Un Noël pas très catholique pour les Nippons
Avant d’être une fête de famille alliant repas, cadeaux et décorations, Noël est une fête chrétienne. Et dans un pays où seulement 1,5 % de la population est catholique (un peu moins de 2 millions), la tradition est bien moins importante. Si peu qu’elle aurait été fêtée pour la première fois en 1904, lorsque l’épicerie tokyoïte Meidi-ya eut l’idée d’habiller sa vitrine d’un sapin de Noël.

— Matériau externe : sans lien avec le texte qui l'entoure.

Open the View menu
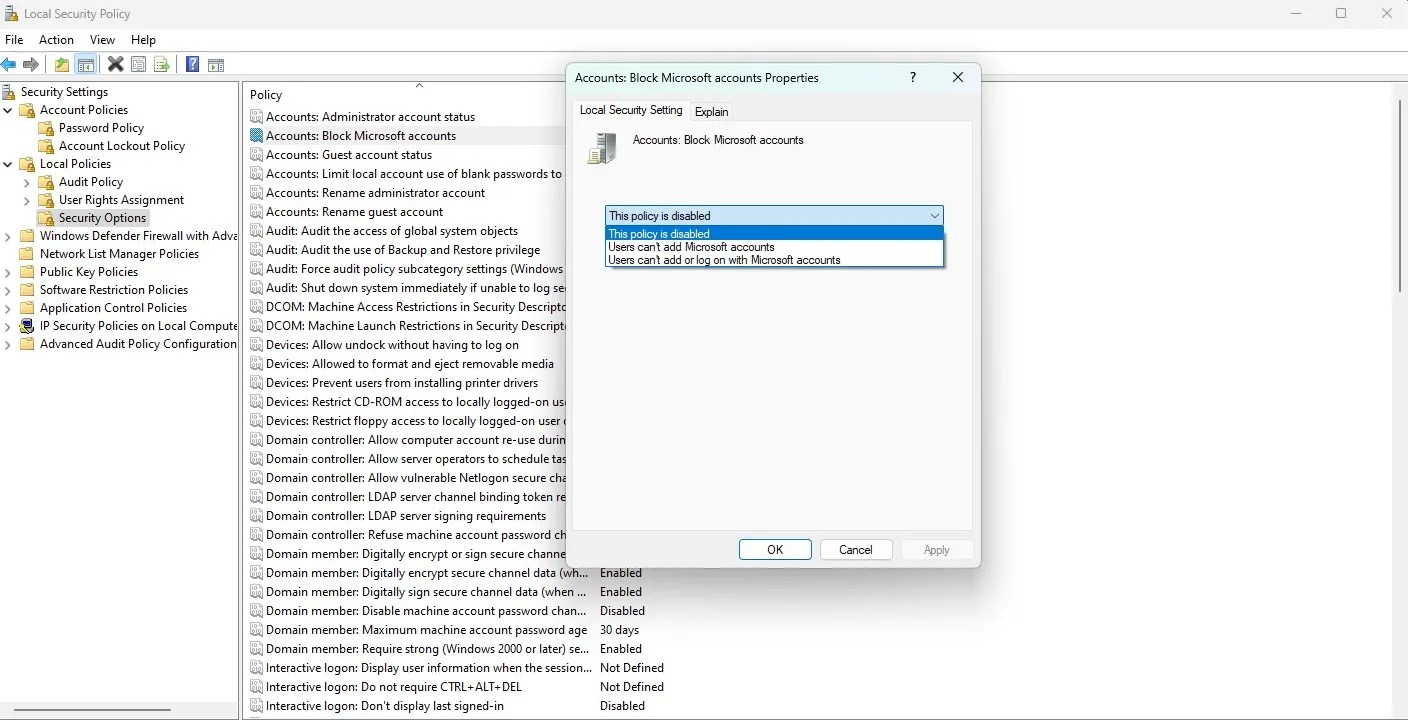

Des prémices il y a tout juste un siècle, Santa Claus est donc une tradition moderne, arrivée sur le tard, qui ne cesse de se développer.
Si en France, la nativité est généralement réservée à la famille et la soirée du Nouvel An aux amis, les choses paraissent contraires au Japon. Couples et amis se mettent sur leur 31 le soir de Noël tandis que le rassemblement familial se déroule à la Saint-Silvestre. Bien moins sacrée, le 24 décembre nippon est propice au karaoké, aux pistes de danse et aux restaurants.
Le coup marketing rêvé
La Seconde Guerre Mondiale prend fin en 1945, et le Japon est sous occupation américaine. Les G.I‘s débarqués sur l’archipel propagent leur culture. L’American way of life séduit, et va profondément bousculer le mode de vie japonais. Et si l’indépendance est actée au début des années 1950, la culture perdure. Les enseignes du nouveau continent tentent massivement de s’implanter pour conquérir le public, KFC avec. En 1970, Kentucky Fried Chicken, le roi du poulet frit débarque au Japon.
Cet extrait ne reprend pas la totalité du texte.